→ **Problem to solve**: Copy out the data below from the line containing "Where should I click to: Select" to the line containing "Task: Open the Bucket Protocol link", both lines included, with all images left out.

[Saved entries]
______________________________

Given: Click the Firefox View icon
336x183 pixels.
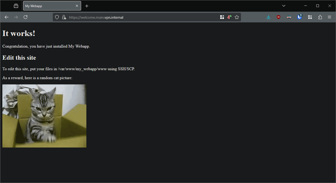Looking at the screenshot, I should tap(16, 6).
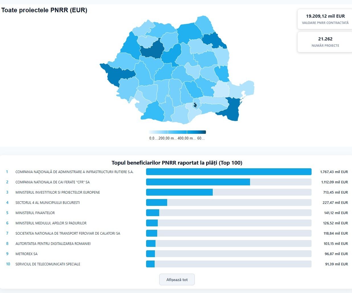The height and width of the screenshot is (293, 352).
Task: Select Bucharest on the Romania map
Action: (195, 105)
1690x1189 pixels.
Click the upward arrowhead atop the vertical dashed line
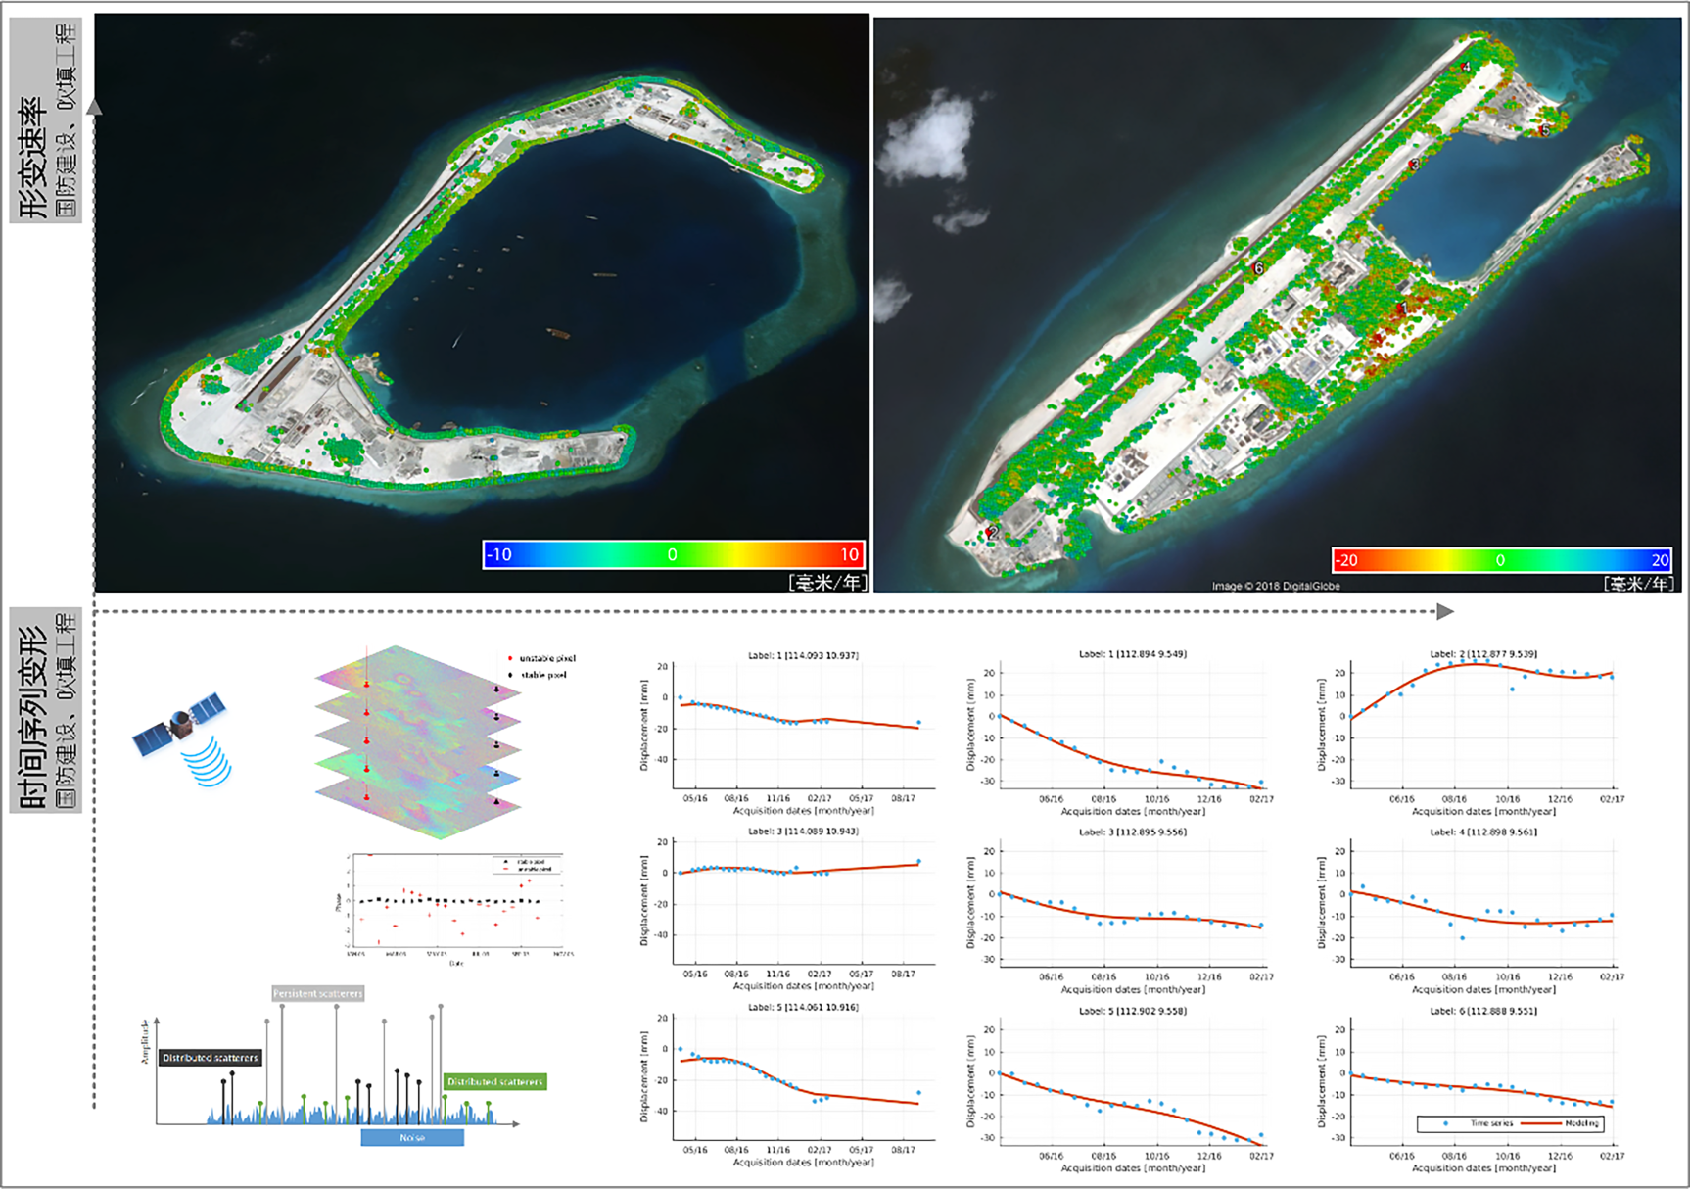[x=94, y=107]
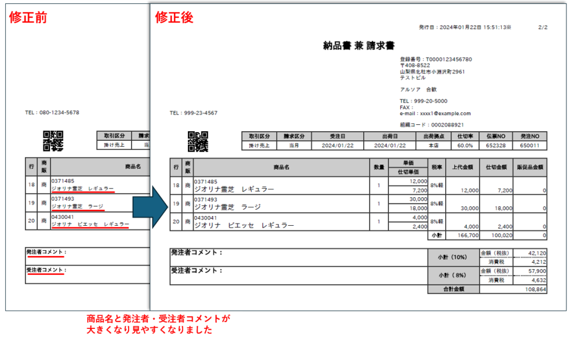The image size is (583, 338).
Task: Click the 2/2 page number indicator
Action: click(x=542, y=27)
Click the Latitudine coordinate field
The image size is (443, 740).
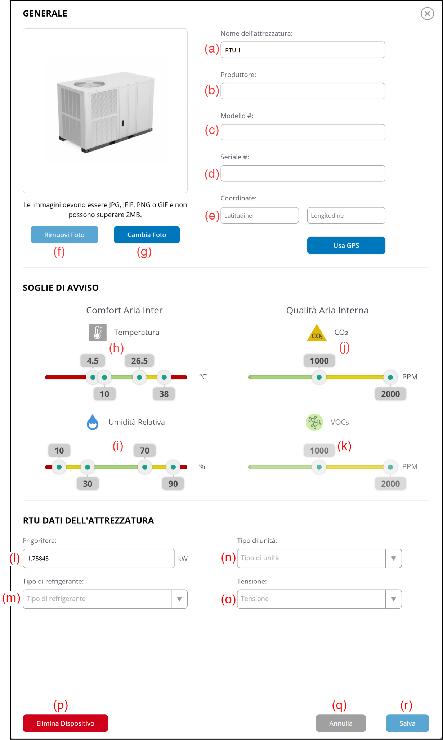(x=259, y=215)
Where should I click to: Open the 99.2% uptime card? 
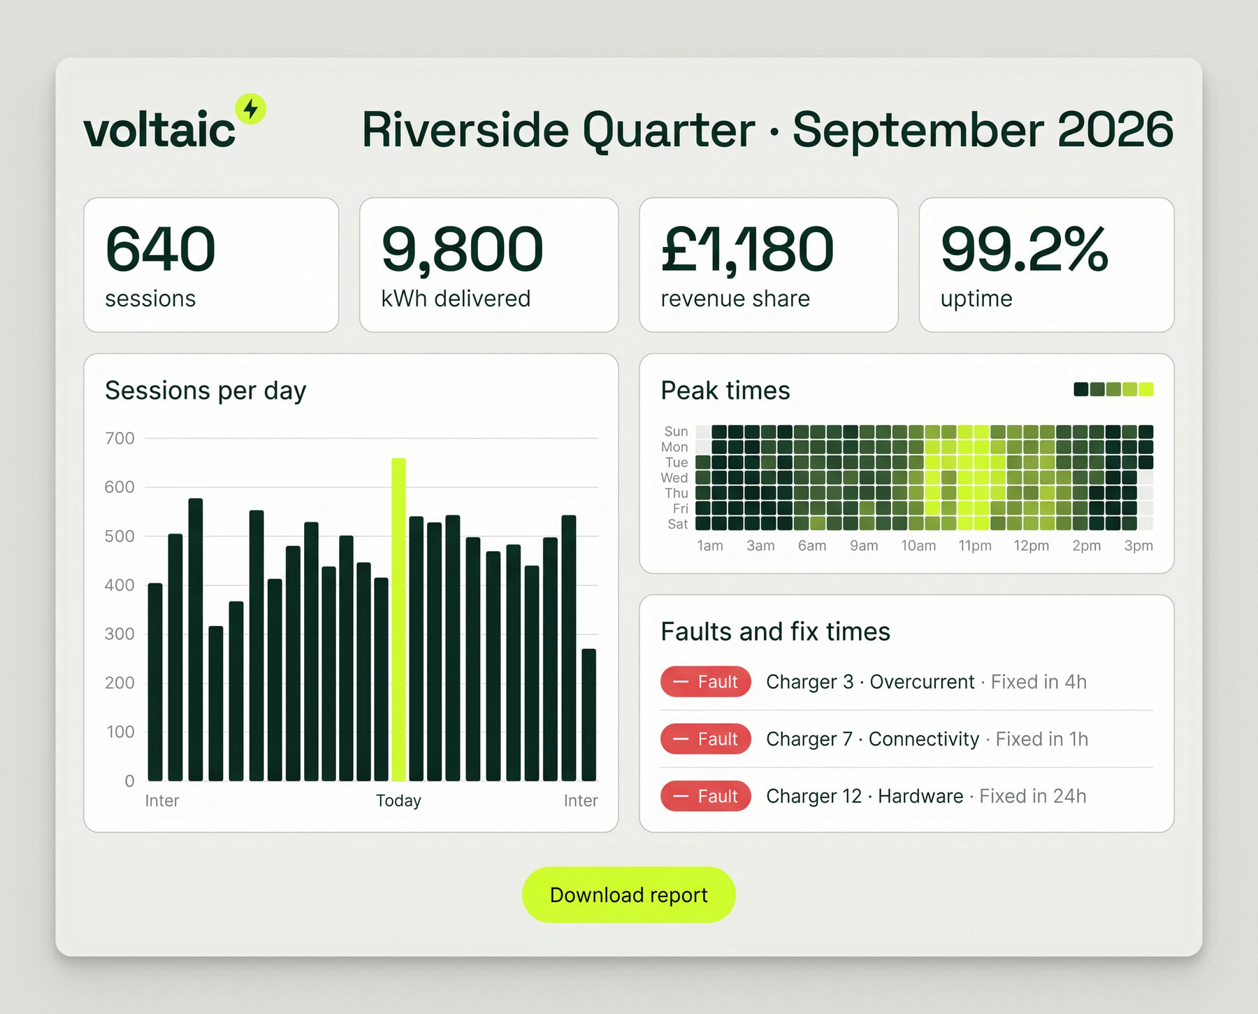tap(1046, 265)
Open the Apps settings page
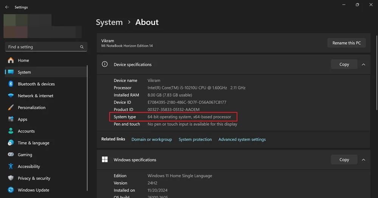378x198 pixels. point(23,120)
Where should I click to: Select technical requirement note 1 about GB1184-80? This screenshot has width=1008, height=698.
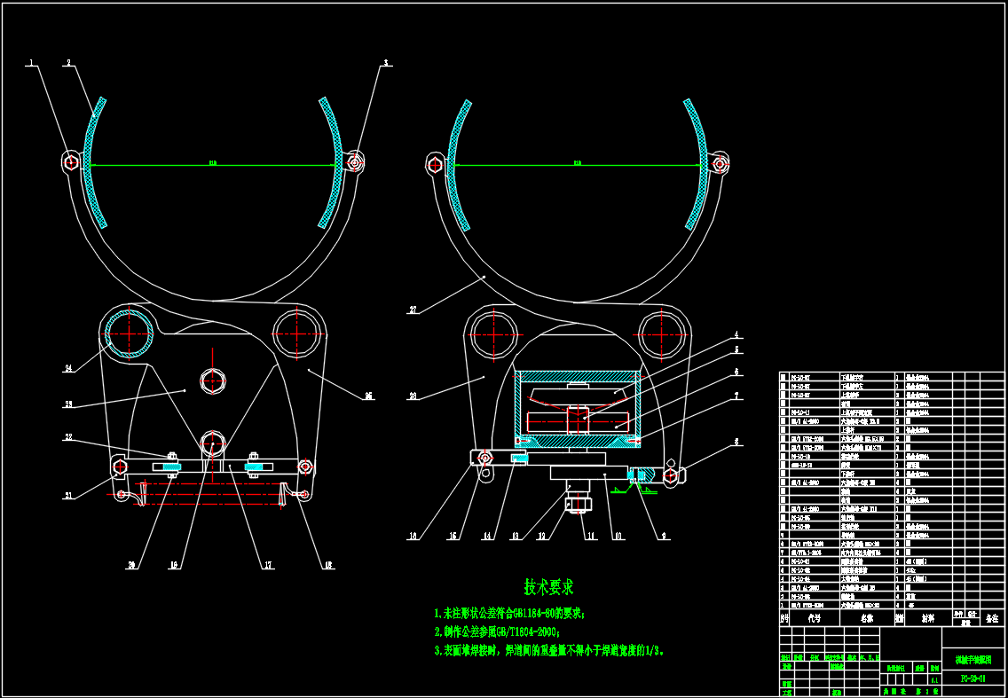(x=509, y=614)
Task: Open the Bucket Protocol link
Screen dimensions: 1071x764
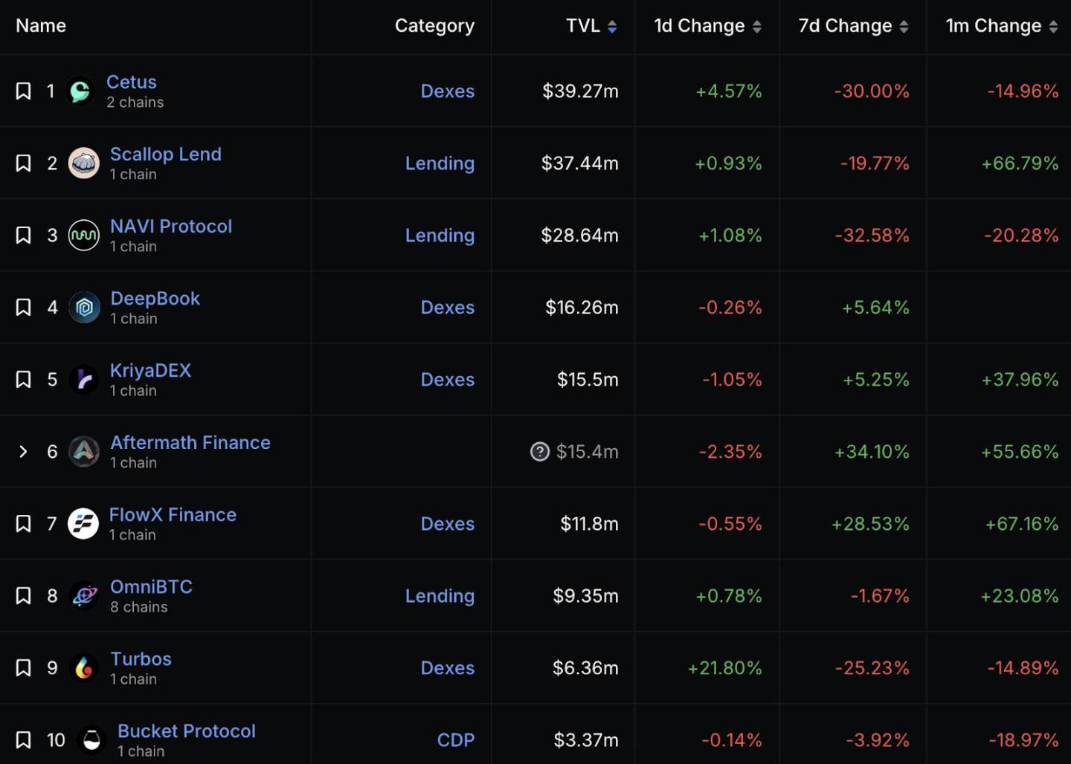Action: [x=186, y=731]
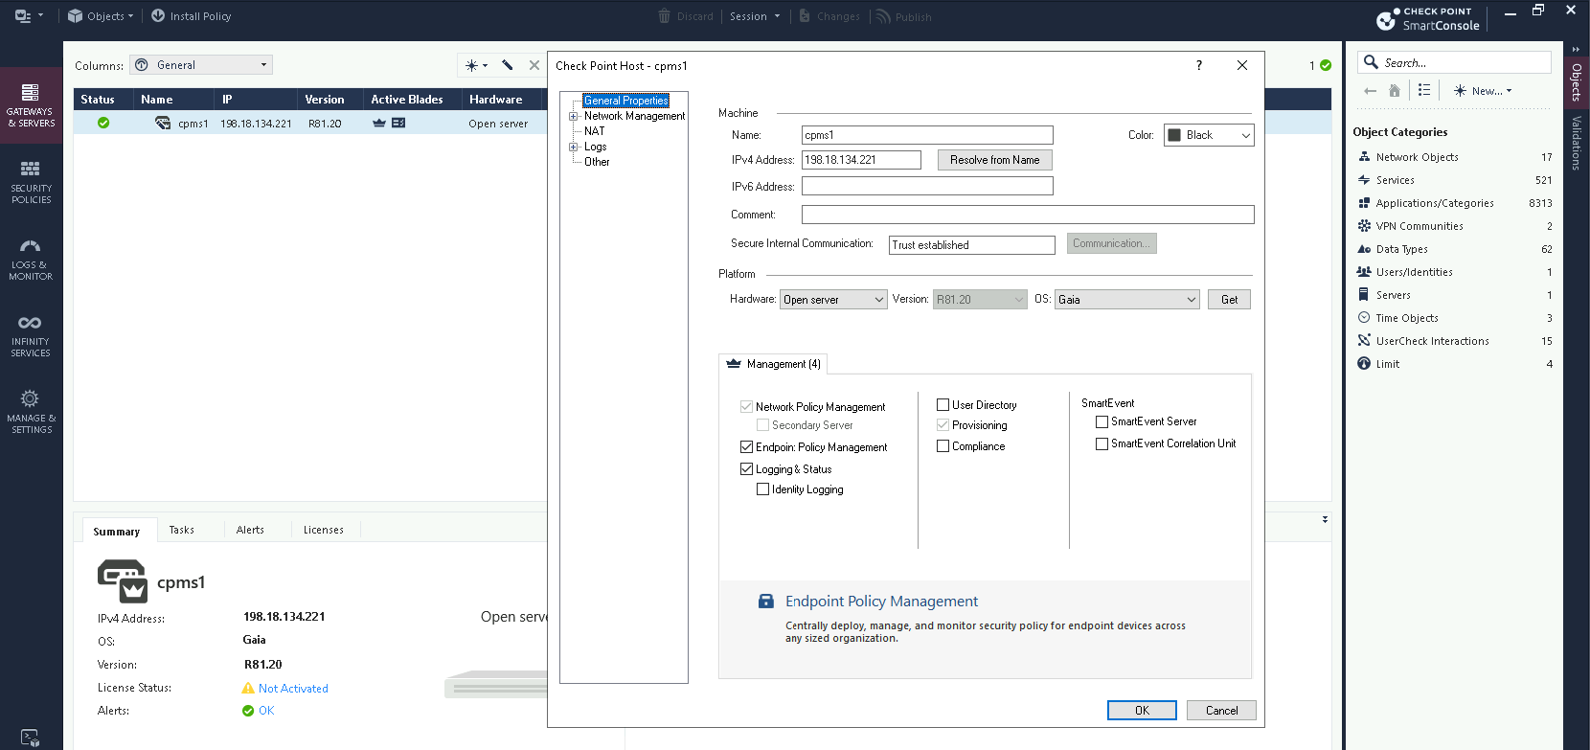Click the Resolve from Name button
Screen dimensions: 1590x750
click(x=994, y=160)
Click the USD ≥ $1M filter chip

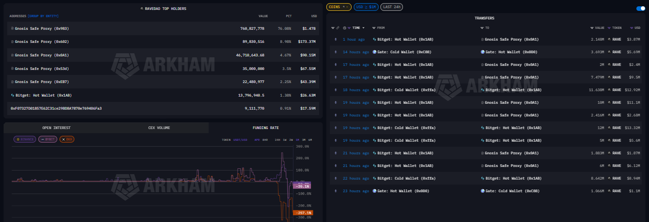click(366, 7)
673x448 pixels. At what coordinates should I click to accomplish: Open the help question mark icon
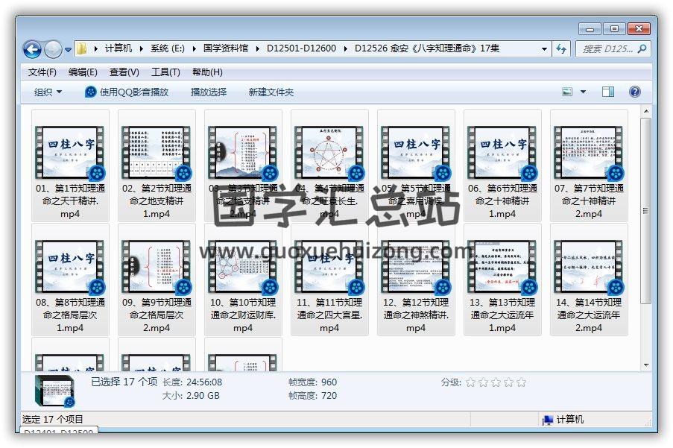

______________________________

→ **Exercise answer**:
Where should I click to: Select technical requirement note 1 about GB1184-80? This screenshot has width=1008, height=698.
(x=509, y=614)
Task: Open the Bucket Protocol link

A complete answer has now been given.